• What is being asked:
Return every line from the records below that has the word "pixels".

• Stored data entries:
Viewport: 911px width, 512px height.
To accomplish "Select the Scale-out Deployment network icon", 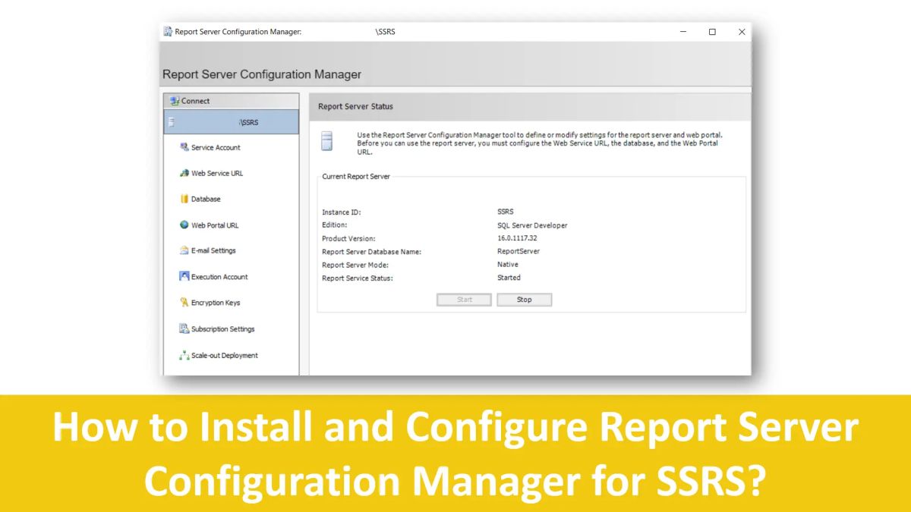I will pos(183,354).
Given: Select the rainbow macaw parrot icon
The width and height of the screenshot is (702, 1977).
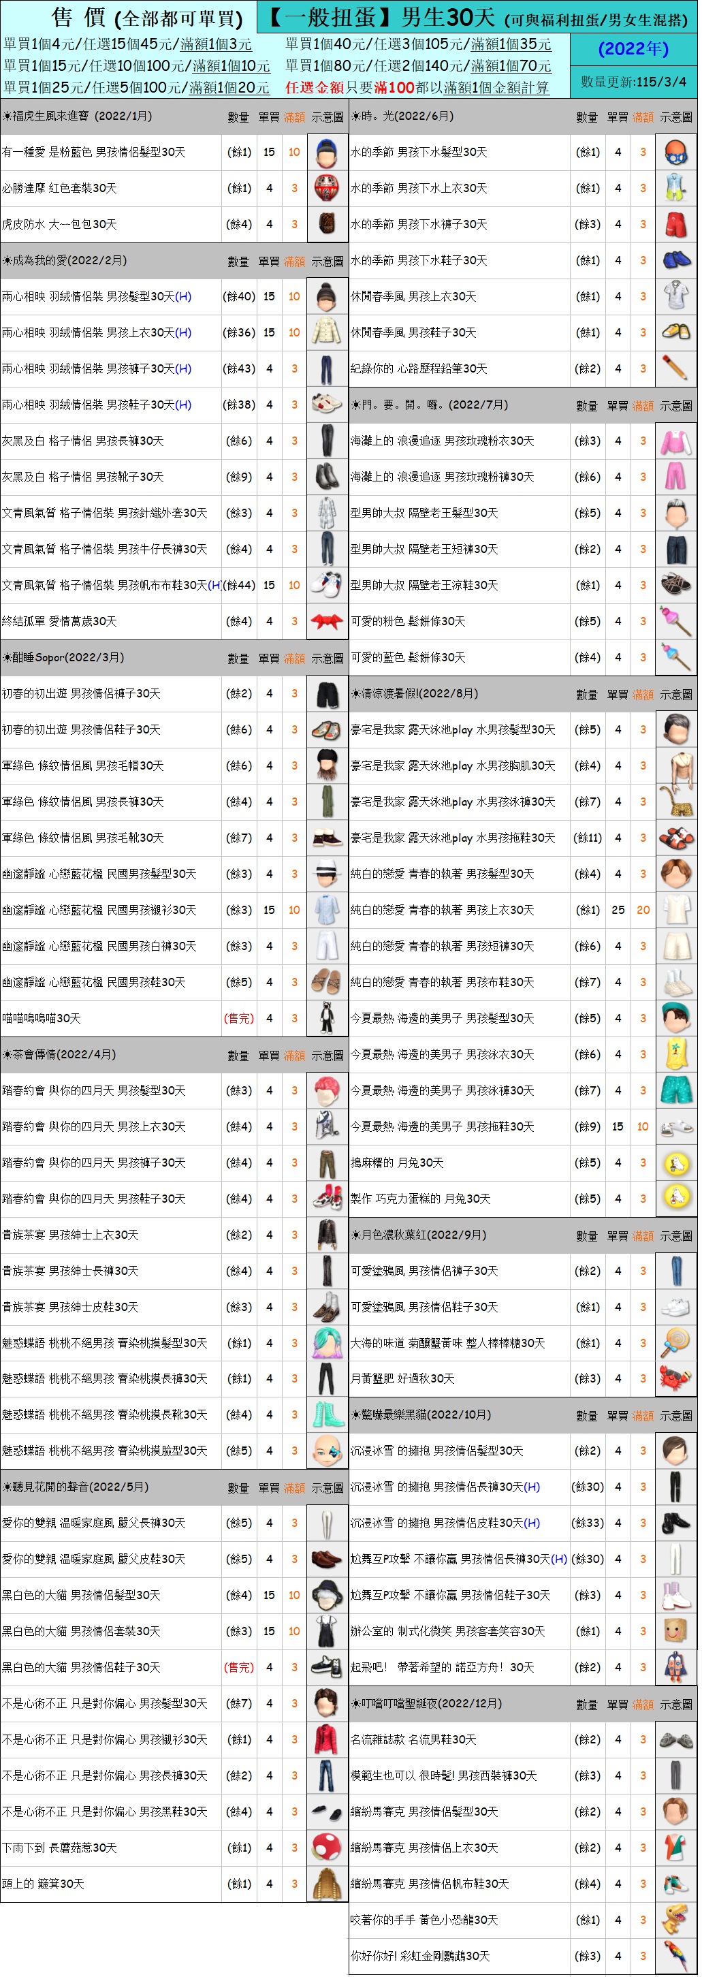Looking at the screenshot, I should (x=675, y=1956).
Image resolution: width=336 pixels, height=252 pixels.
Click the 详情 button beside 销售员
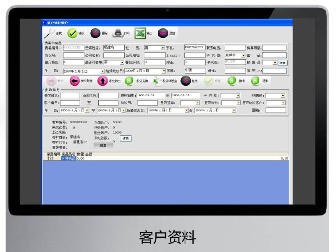282,63
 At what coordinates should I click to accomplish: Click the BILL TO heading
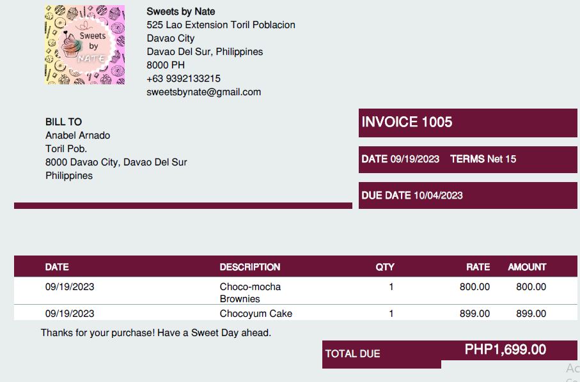point(63,122)
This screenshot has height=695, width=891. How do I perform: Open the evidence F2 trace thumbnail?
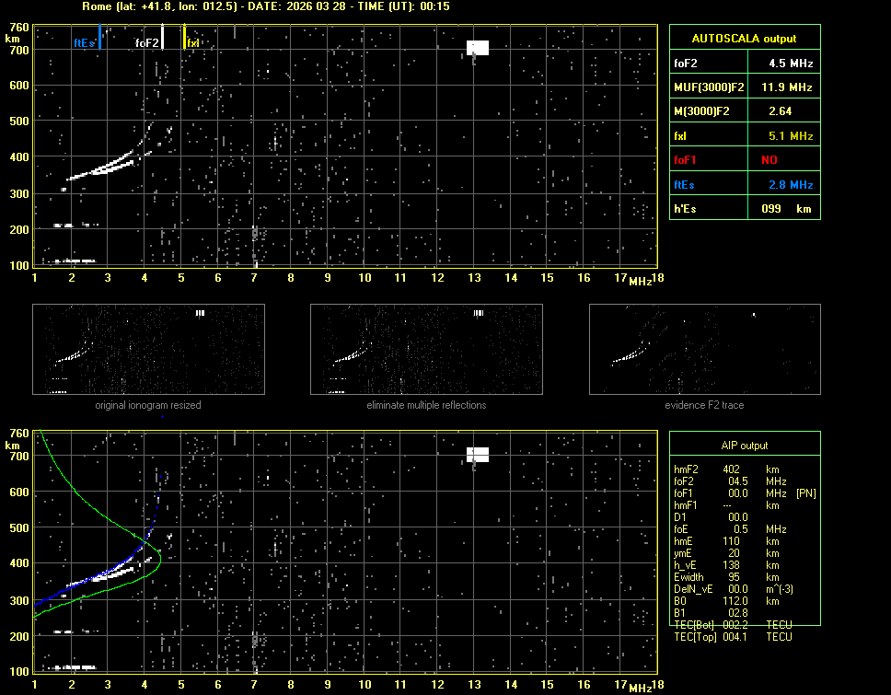704,350
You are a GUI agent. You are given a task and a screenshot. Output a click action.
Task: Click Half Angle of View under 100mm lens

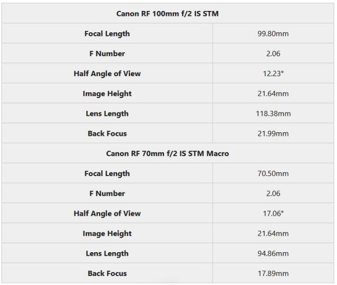point(107,74)
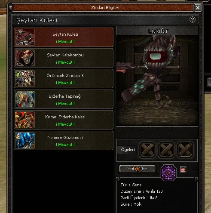Click the Ögeleri items label button
Screen dimensions: 211x213
pyautogui.click(x=127, y=150)
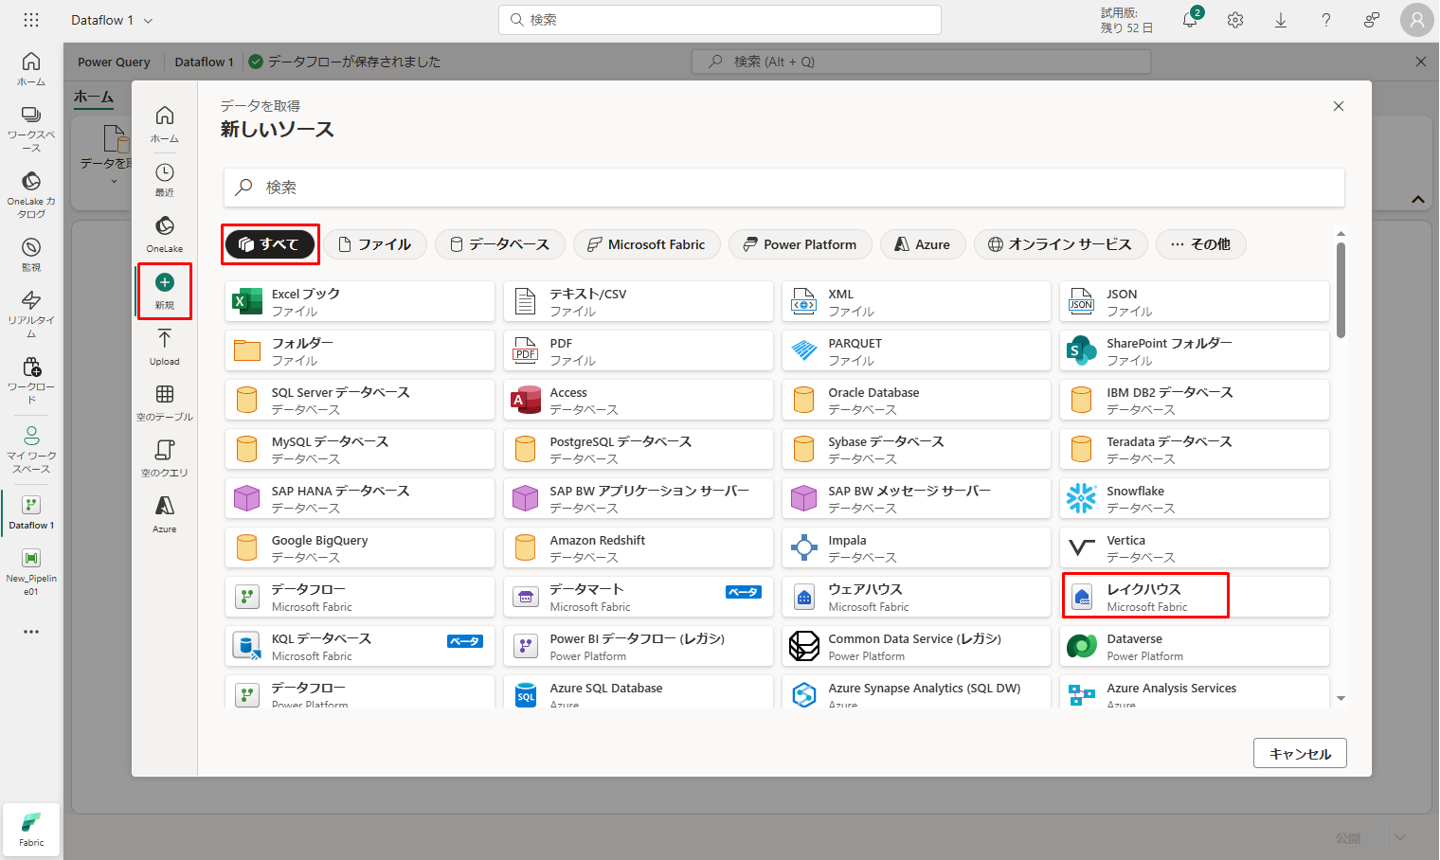Open the notifications bell icon

tap(1190, 20)
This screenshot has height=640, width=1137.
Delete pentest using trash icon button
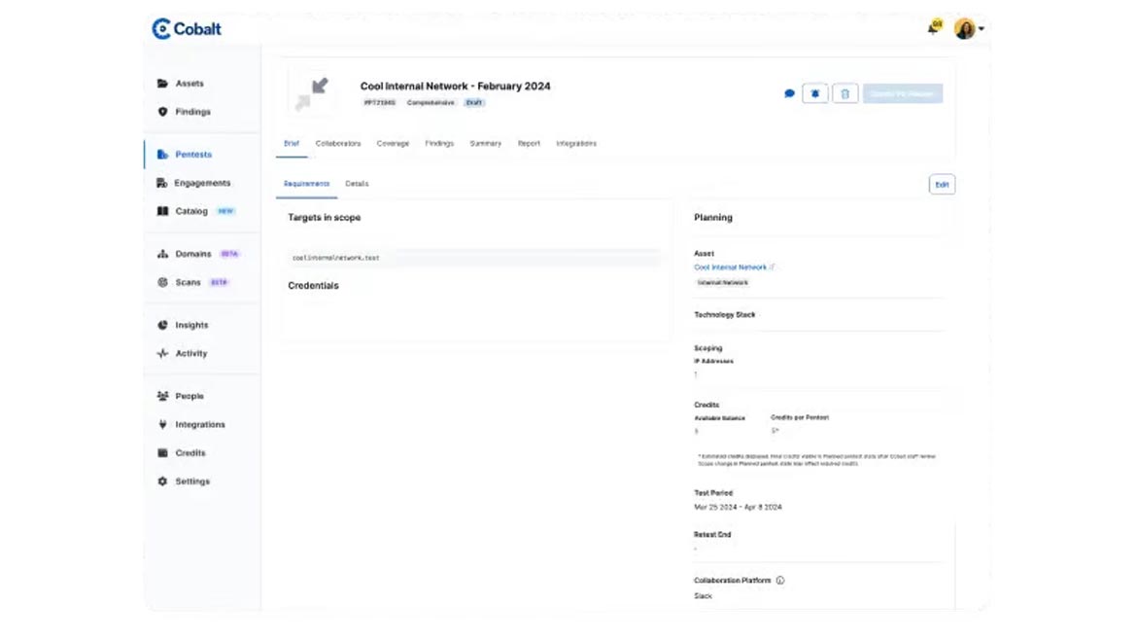click(844, 93)
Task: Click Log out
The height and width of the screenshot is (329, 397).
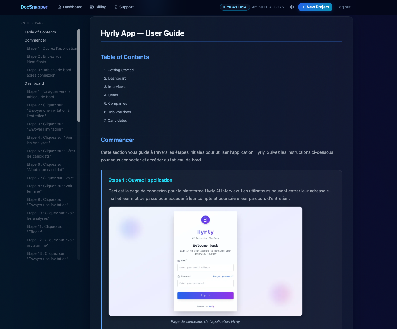Action: point(344,7)

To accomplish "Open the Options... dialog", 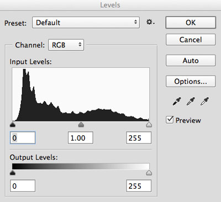I will point(191,81).
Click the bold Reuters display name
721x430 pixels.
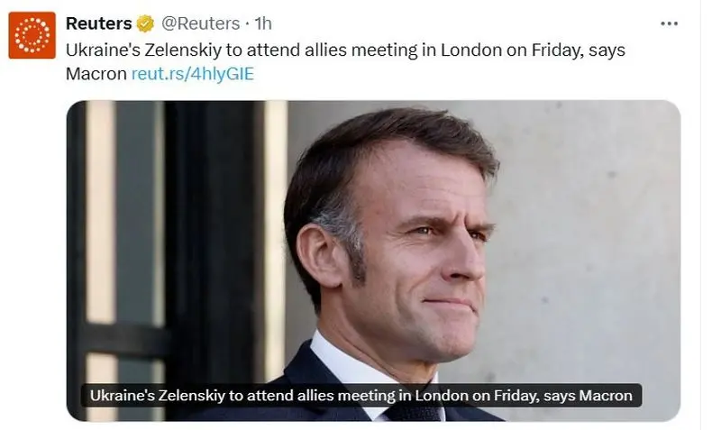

• Solved problem:
Image resolution: width=336 pixels, height=252 pixels.
721x430 pixels.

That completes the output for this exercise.